Here are the results:
We could probably guess the outcome, right!?
Now, the higher education folks, understandably, get a little worked up over stuff like this. Many in higher ed will say it’s not their job to prepare graduates for jobs in your company, it’s their job to educate students on a specific set of knowledge the student signed up to learn. Those are two very different things.
The bigger question might be: “Should higher education institutions change their focus to better develop students for careers after college?”
You know the results of that question? The exact opposite of what you’ll see above! The main problem business leaders see with higher education institutions is that in most cases they are not properly preparing their graduates for the jobs they’ll be working in. Mainly because, for decades it was up to companies to spend money to train workers, but somewhere along the way, companies decided this should be done by educational institutions.

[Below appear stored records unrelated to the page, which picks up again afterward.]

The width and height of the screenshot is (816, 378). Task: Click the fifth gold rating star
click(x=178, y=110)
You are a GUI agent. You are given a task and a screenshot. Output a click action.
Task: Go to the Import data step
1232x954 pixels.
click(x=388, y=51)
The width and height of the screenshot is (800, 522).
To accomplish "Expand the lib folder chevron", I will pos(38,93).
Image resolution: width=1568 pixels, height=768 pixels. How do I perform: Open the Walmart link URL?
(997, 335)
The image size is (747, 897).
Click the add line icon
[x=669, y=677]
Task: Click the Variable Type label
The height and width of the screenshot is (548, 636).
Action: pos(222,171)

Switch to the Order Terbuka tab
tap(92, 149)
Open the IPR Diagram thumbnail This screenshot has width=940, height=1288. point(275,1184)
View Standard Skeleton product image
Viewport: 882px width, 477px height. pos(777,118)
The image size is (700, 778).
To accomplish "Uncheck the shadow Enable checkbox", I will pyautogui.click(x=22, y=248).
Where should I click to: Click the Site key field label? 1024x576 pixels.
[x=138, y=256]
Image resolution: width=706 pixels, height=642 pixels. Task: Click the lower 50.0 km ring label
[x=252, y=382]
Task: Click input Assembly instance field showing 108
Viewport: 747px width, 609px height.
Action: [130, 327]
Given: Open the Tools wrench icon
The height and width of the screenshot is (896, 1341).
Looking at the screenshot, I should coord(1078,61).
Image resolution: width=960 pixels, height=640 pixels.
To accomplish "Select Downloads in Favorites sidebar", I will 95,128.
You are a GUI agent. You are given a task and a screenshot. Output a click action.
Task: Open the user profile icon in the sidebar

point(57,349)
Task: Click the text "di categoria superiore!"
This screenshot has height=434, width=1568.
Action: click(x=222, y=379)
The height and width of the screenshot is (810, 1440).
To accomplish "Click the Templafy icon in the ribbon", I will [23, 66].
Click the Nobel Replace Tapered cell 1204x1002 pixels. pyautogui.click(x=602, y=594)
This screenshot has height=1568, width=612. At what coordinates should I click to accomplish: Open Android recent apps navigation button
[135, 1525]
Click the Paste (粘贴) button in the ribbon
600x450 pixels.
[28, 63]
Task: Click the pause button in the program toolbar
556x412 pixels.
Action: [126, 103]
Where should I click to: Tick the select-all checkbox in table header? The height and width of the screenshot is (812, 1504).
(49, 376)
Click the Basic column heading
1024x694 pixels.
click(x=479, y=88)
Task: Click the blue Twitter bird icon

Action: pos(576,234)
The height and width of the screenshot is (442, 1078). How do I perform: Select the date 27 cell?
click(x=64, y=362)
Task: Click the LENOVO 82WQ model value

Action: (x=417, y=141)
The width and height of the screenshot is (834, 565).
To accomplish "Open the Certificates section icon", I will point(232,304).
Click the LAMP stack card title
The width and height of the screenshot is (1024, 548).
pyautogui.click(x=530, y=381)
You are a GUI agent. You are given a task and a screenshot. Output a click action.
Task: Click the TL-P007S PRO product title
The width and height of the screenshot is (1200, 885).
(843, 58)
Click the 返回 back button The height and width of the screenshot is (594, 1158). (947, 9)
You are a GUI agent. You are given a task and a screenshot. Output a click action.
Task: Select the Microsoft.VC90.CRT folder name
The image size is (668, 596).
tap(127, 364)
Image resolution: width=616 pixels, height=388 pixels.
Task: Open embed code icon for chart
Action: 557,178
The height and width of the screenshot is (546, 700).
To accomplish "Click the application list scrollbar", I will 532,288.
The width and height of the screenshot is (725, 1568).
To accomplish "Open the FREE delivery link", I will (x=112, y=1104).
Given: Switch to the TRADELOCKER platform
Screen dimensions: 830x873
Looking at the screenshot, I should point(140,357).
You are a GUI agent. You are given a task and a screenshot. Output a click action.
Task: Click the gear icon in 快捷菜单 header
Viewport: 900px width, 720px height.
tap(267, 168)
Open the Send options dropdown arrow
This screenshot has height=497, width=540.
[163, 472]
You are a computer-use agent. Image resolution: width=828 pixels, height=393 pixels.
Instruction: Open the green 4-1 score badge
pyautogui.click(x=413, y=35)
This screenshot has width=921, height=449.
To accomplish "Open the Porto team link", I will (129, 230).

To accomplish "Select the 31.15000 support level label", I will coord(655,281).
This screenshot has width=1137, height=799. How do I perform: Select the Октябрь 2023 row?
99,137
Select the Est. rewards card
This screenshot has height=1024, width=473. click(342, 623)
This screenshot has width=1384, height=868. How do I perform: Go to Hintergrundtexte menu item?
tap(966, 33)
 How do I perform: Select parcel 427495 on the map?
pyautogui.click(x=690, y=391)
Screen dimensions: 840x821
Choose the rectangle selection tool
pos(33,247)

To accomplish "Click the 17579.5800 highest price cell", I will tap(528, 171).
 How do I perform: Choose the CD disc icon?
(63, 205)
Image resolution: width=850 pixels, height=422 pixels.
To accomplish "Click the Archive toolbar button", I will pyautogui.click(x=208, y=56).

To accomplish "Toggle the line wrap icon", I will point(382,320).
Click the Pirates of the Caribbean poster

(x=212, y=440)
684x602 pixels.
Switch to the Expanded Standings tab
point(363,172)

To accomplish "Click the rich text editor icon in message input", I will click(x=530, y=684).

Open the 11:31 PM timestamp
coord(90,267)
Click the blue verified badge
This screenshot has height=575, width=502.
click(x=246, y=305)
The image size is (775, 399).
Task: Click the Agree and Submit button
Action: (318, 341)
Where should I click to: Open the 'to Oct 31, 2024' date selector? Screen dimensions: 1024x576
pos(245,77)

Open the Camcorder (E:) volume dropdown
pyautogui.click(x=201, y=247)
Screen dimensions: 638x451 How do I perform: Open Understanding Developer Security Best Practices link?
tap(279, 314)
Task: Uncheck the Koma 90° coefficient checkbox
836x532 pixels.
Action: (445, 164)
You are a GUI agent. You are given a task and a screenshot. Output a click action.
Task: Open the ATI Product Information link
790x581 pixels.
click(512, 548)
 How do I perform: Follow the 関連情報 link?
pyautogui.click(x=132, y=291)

There isn’t a perfect answer on how to fix this. I do think you’re seeing many institutions of learnings, even four-year traditional colleges, that are changing how they educate students in helping them become ‘job’ ready, instead of ‘career’ ready.
Being ‘job’ ready is the pain point of industry. Being ‘career’ ready is the pain point of students. Which pain point should higher education help to solve? The simple answer is both. Industry is funding much of the growth in higher education through donations, programs, etc. Students are funding the higher education kingdom building through ever increasing tuition fees. Neither side feels like they’re getting their money’s worth.
What we know in the private sector of industry is that if you can find a party who has money but doesn’t feel like they’re being listened to, you have an opportunity to make some money! You see these industries popping up everywhere. Coding camps, non-traditional degree programs, specialty skill training programs, etc.
Jobs that normally would have been filled by college graduates are now being filled by non-college graduates who have invested in other forms of acquiring the skills needed to do the jobs industry is desperate to fill. Corporate talent acquisition will lead this change. You already see fewer and fewer organizations show up on college campuses because those students don’t fit the job requirements the organization needs.
It’s a fundamental argument that higher education truly believes they are on the right side of. The problem is, both their stakeholders don’t share the same view. Long term this is going to change the higher education industry as we know it.